There’s little to no acknowledgement that the experiences and perspectives of black youth in America today differ greatly from previous generations. Adults can help nurture and teach young people while learning from them at the same time — these actions aren’t mutually exclusive. This is part of the reason why the researchers took on the task of surveying hundreds of black young people to track their attitudes on various social and political issues, as part of an effort to ensure they are no longer left behind in these types of key discussions.
In recent decades, young black people have nearly caught up to their white counterparts in college enrollment, according to a report by FiveThirtyEight. This information, which came from the National Center for Education Statistics, showed that 65% of black high school students enrolled in a two- or four-year college, compared with 70% of their white peers.
However, the positive outlook changes when graduation rates get factored into the equation. The most recent data shows that 40% of black college attendees graduate with their bachelor’s degree within six years, compared with 62% of whites.
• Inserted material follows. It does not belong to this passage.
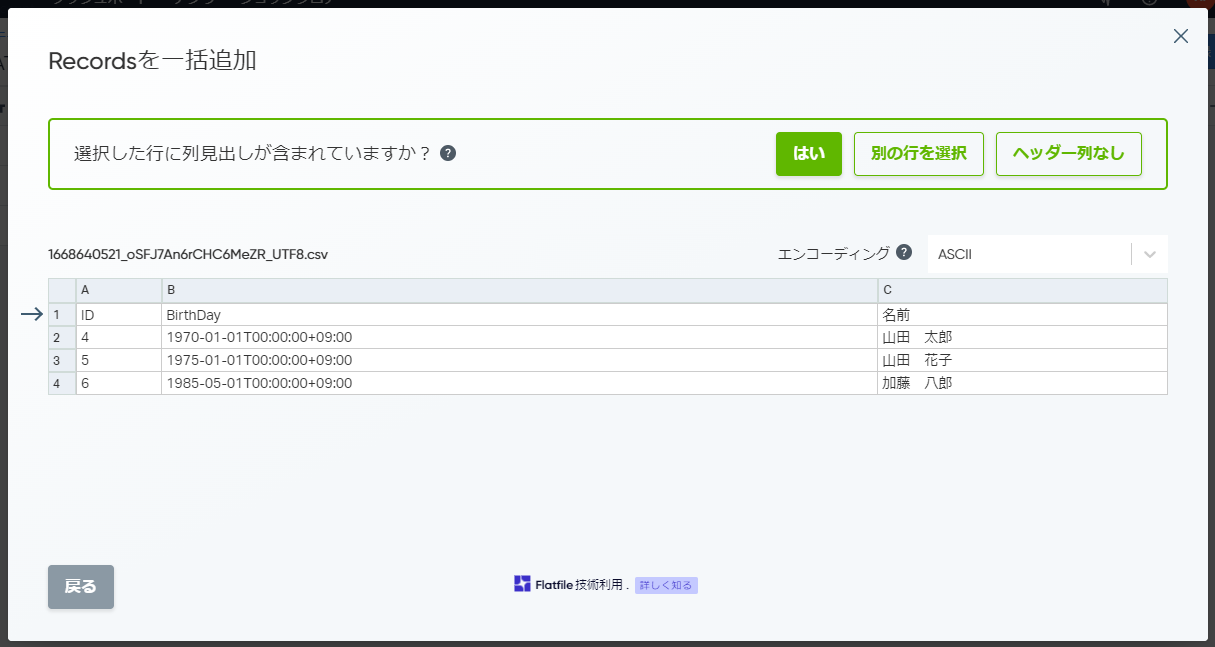This screenshot has height=647, width=1215.
Task: Confirm headers with the はい button
Action: (x=809, y=154)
That said, the sheer numbers are trending upward, meaning many more black young people will enter workforces equipped with a college degree. Many of them are the first in their families to attend college, an experience chronicled in the 2012 documentary, Woke Up Black, which followed five different Chicago youths on their paths to educational attainment despite various institutional obstacles many of them endure.
This has been a clear and present reality for multiple generations now. From dances like the Harlem Shake and twerking, to various clothing styles and contributions to the recording industry, the lives and experiences of black young people have been turned into artforms that have in turn inspired generations of Americans from all backgrounds.
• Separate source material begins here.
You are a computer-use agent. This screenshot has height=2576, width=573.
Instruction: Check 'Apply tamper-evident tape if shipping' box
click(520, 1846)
Even when white artists steal, mock or belittle black culture through appropriation and perpetuation of false racial stereotypes, young black people continue to work to create the “next big thing.” Pretty soon, TIME Magazine may even stop doing explainer pieces on black slang creations such as “bae” — which sparked mockery on Twitter from blacks who felt the legacy outlet made a racially awkward attempt to get their audience up-to-date on a term that’s been used in the community for years.
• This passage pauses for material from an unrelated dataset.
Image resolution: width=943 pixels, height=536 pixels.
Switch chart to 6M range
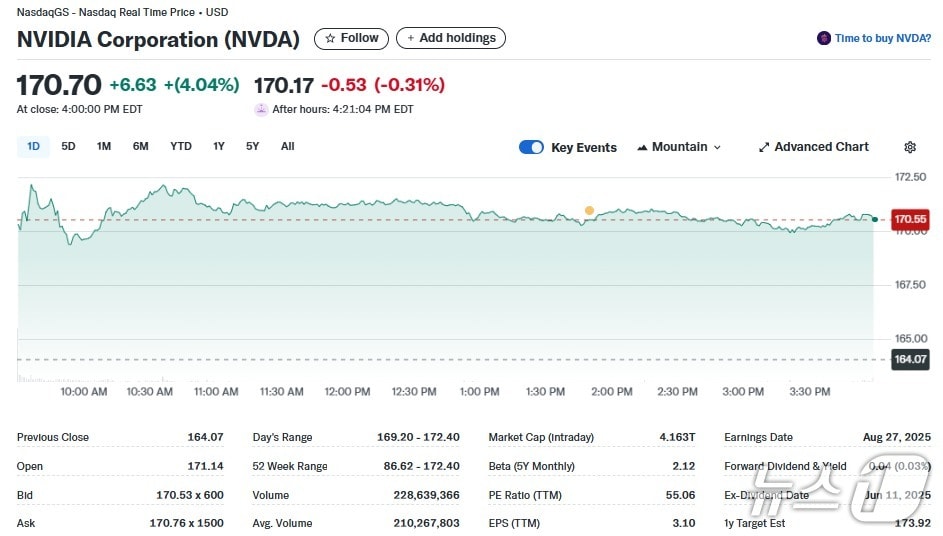140,146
If you take a look at key public figures at the forefront of LGBT rights and modern-day feminism, you’ll notice that quite a few of them are African-Americans in their 20s and 30s.
That includes Michael Sam, the first openly gay professional football player in the NFL. It also includes Mikki Kendall, who launched a globally trending social media campaign to call for renewed attention to long-overlooked racial issues within the feminist movement. And evenLaverne Cox, whose breakout role as Sophia Burset in Orange is the New Black earned her the distinction of being the first-ever transgender actress nominated for an Emmy Award, in addition to her advocacy with the case of CeCe McDonald. And McDonald, who is in her early 20s, is also using her voice and her own story to champion justice system reform, especially for trans women.
There are dozens more, whose voices are clear and present in the media, online and in various organizations across the country, blazing new trails for both social progress and new, innovative practices in their industries.
That makes it all the more important to stop ignoring black young people and start taking them seriously. And that time is now.